Within the field of urban economics, the canonical model of urban spatial structure is the "monocentric" or Alonso-Mills-Muth (AMM) model.  To oversimplify:  this model describes a situation where employment is concentrated in a city center (Central Business District or CBD).  Land values (and hence, the density or intensity of land use) decline in a predictable fashion with distance from the CBD.  Different land use types (offices, industries, commercial, residential, etc.) each have "bid-rent" curves (how much rent they are willing to pay for proximity)  resulting from the nature of production or their preferences.  Different land uses have different demand for land vis a vis distance to the CBD.  This model is illustrated conceptually below.

Paulsen11_1

The Alonso-Mills-Muth (AMM) model holds up reasonably well in empirical studies, even with its unrealistic assumption of centralized employment and a single-centered (monocentric) metropolitan region. 

There are two features of the real world to examine in defining "sprawl" by reference to this model.  The first feature is employment decentralization, sometimes disparagingly called "job sprawl."  Anyone who drives along highways notices that office-parks, warehouses, and manufacturing facilities have moved out to the suburbs and exurbs.  Two recent papers by Ed Glaeser document the declining percentage of jobs within metropolitan regions within close proximity to the CBD.  What caused this employment decentralization?  (or, technically, a "flattening" of the office and manufacturing bid-rent curve)  Glaeser demonstrates that declining transportation costs are a prime determinant.  Transportation cost advantages of centralized employment (e.g. access to ports or railroads) have been reduced by trucks and highways.  Businesses leave downtowns because the high land rents in the CBD are no longer cost-effective for them.  Further, one advantage of centralized employment with residential centralization was the availability of a skilled and abundant work-force in easy commuting distance.  If firms pay a worker her marginal productivity plus some compensation for the time and financial costs of commuting to the job, centralized employment and residences can reduce the wage bill of employers.  Employment decentralization, however, has followed residential decentralization. 

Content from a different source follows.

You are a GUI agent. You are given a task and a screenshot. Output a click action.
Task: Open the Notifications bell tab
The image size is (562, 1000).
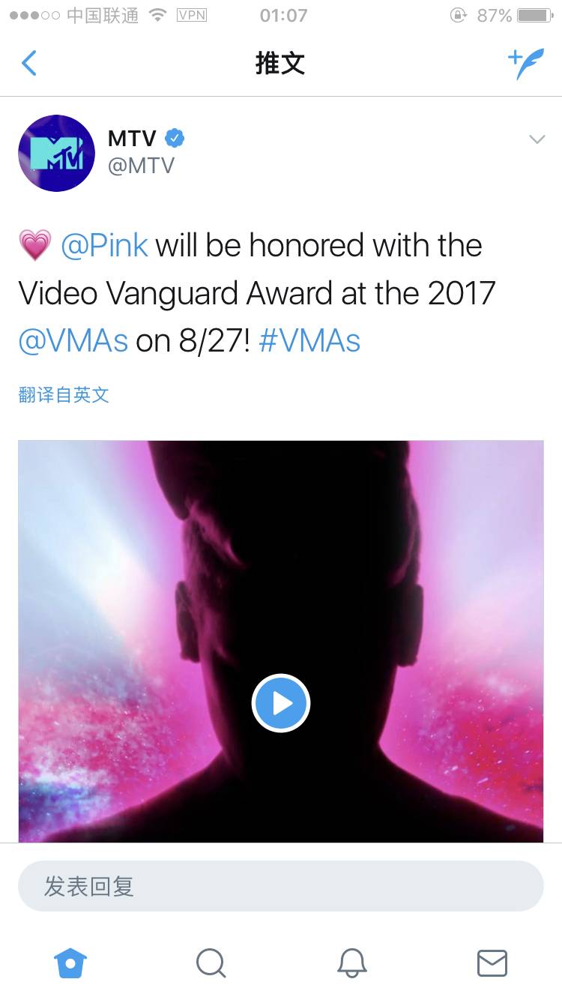[351, 963]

Generally, firm location will be based on proximity to its input markets including labor, land and raw materials and proximity to output markets.  Declining transportation costs to move both goods and people should lead naturally to employment decentralization within metropolitan regions.  Only those businesses for whom proximity to agglomerations of other businesses downtown (e.g. finance, investment, business services) provide a cost advantage are willing to pay the higher land rents downtown. 

Of course, this is not the only story.  Jobs in manufacturing and offices have not only left central-cities, but have also fled to southern states (because of anti-union laws and lax environmental regulations) and overseas. 

The second feature of the monocentric model to highlight is residential decentralization.  (Perhaps, if we are looking for the most neutral description of what most people mean by sprawl it would be "residential decentralization.")  The figure below indicates a standard looking residential density function.  In this figure, the density of residential development declines with distance to the city center.

Paulsen21

Within the model, higher density development occurs closer to the CBD because of higher land rents, while lower density development occurs further away.  Higher land rents lead to higher densities, while lower land rents lead to lower densities.  If one believes that all lower-density suburban development is inherently bad, the real solution would be to increase land rents!

Households chose residential locations based on trade-offs between accessibility, amenities, and house/land size.  If one lives further away from the city, one can afford a bigger house and more yard, but a longer commute.  If one lives closer, one might be closer to employment and cultural amenities, but the unit-cost of housing is more expensive and houses are smaller.  Households make these trade-offs and the choices of commuting time based on demographics, preferences and income. 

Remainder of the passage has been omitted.